Timidez e Fobia Social na Infância e Adolescência

Article Index

Timidez e Fobia Social: analogias e diferenças
A timidez e a FS caracterizam-se pela tendência em evitar situações sociais, combinado ao medo de se expor ao julgamento de outros indivíduos. Esse medo se expressa em níveis fisiológicos sob a forma de distúrbios neuro-vegetativos (aceleração das batidas cardíacas, sudorese, enrubescimento) sendo mantido na esfera cognitiva pela auto-estima negativa (expectativa distorcida em confronto à reação dos outros) e na esfera afetiva por sentimento de vergonha e auto-depreciação. De qualquer maneira, timidez e FS são diferentes. A FS é caracterizada por uma severa tendência em evitar contatos sociais e níveis mais altos de ansiedade social (Chavira, Stein e Malcarne, 2002), enquanto a timidez se manifesta pela inibição balanceada com algum desejo de interagir com outros indivíduos. Na timidez, desajustes externos são, em geral, imperceptíveis e há uma maior habilidade em enfrentar situações de ansiedade comparado ao observado nas formas patológicas de ansiedade social nas quais o “evitar” é uma constante acompanhado por uma ansiedade permanente, antes, durante e após as situações geradoras de ansiedade. Contudo, ainda que a criança tímida tenha uma baixa auto-estima e tenda a sentir-se constrangida em interações sociais, sua condição é bastante diferente daquela de uma criança ou adolescente com FS. Em geral, nesses indivíduos a auto-estima e as habilidades sociais são mais seriamente afetadas e uma forte auto-censura é comumente associada à depressão. As dificuldades da criança tímida são predominantemente limitadas aos primeiros passos de aproximação nas interações sociais tendendo a resolver com o seu progressivo envolvimento em atividades adequadas à sua idade, resultando numa boa margem de sucesso no controle do medo de ser exposto ao julgamento de terceiros (Rapoport e Ismond, 2002).
No plano clinico, o uso de observação, avaliação e interpretação dos sintomas cognitivo-afetivos e comportamentais, requer a apropriada distinção entre indivíduos tímidos e indivíduos socialmente fóbicos (Proietti, 2002). Essa estratégia permite a obtenção de informações que a criança e o adolescente não são capazes de reproduzir verbalmente sobre sua condição. Na verdade, a criança possui um vocabulário bastante limitado para traduzir de maneira apropriada seus afetos e sentimentos mais íntimos, enquanto o adolescente, embora tenha um maior domínio linguístico que o habilita verbalizar melhor suas emoções, passa por fase de grandes transformações e encontra-se mais inclinado a dissimular ou retrair-se (Marcelli e Braconnier, 2001).
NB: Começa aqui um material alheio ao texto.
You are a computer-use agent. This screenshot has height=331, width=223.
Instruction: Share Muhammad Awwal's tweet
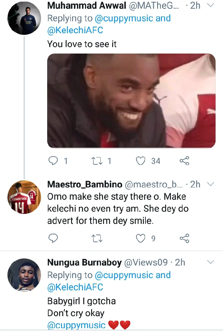184,161
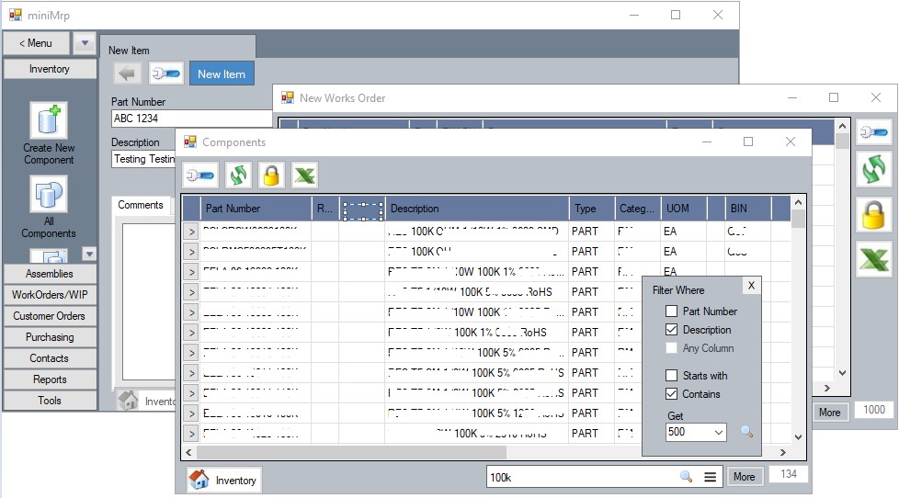Viewport: 899px width, 498px height.
Task: Click the list menu icon beside search box
Action: 710,477
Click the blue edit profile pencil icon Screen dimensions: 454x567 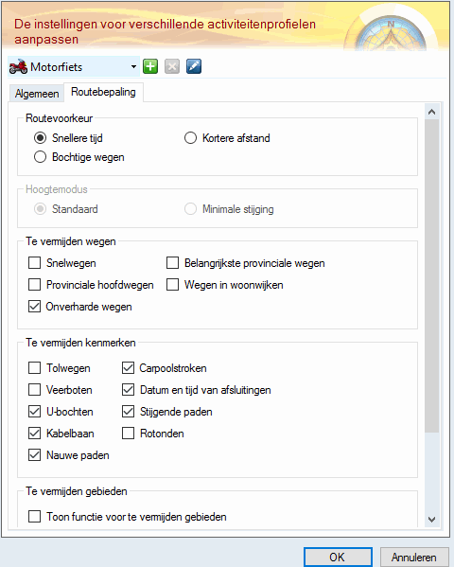click(194, 66)
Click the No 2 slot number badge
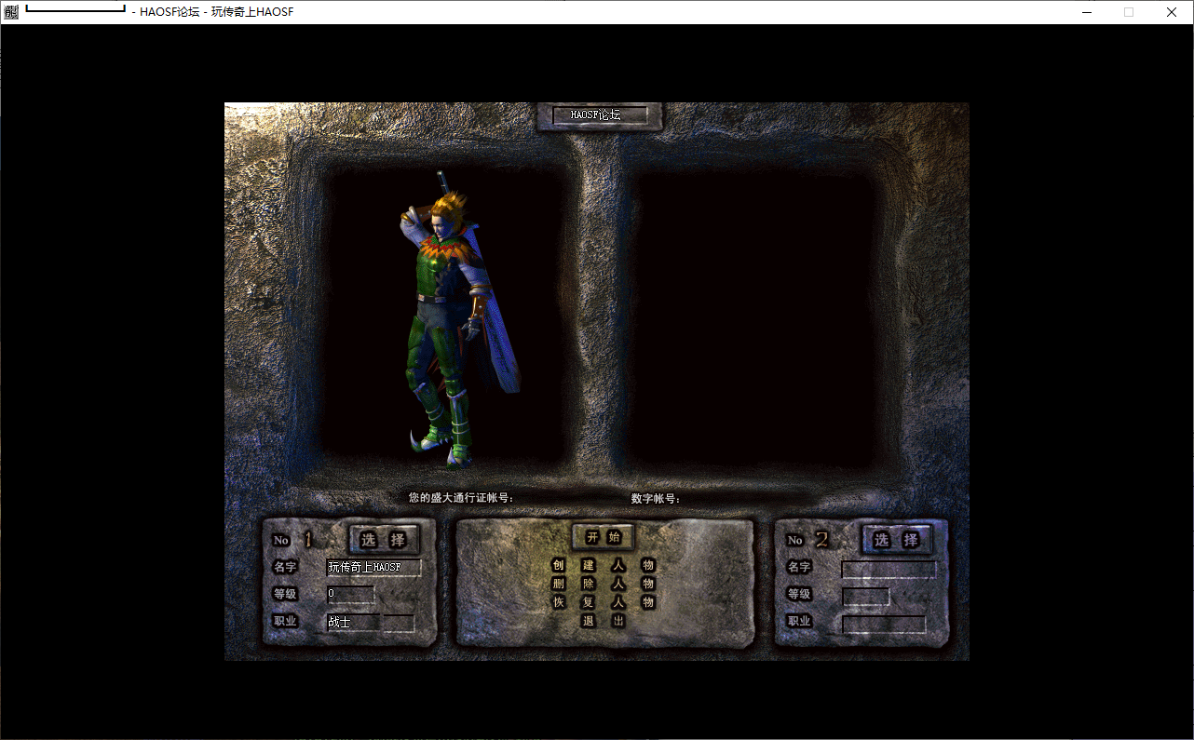1194x740 pixels. (x=807, y=540)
Tanto as crianças quanto os adolescentes com FS podem não entender a origem da sua ansiedade e, consequentemente, expressar seu mal-estar através de um comportamento de esquiva, abster-se de relacionar-se com seus pares, recusar ir à escola e, por fim, afastar-se de atividades sociais. Para finalizar, ao contrário dos adultos, as crianças não percebem que seus medos são exagerados e sem motivo (Rappoport e Ismond, 2002).
Indivíduos com FS constituem uma população heterogênea quanto à manifestação e gravidade dos sintomas. O DSM-IV-TR refere-se ao termo “generalizado” como um subtipo de FS mais grave, caracterizado por um medo significativo da maioria das situações sociais e uma maior probabilidade de deterioração de seu desempenho social e ocupacional. Na literatura, a FS específica é diferenciada da FS generalizada como sendo um grupo heterogêneo de indivíduos com fobia a uma ou mais situações sociais, mas não para a maioria delas (Vriends et al., 2007).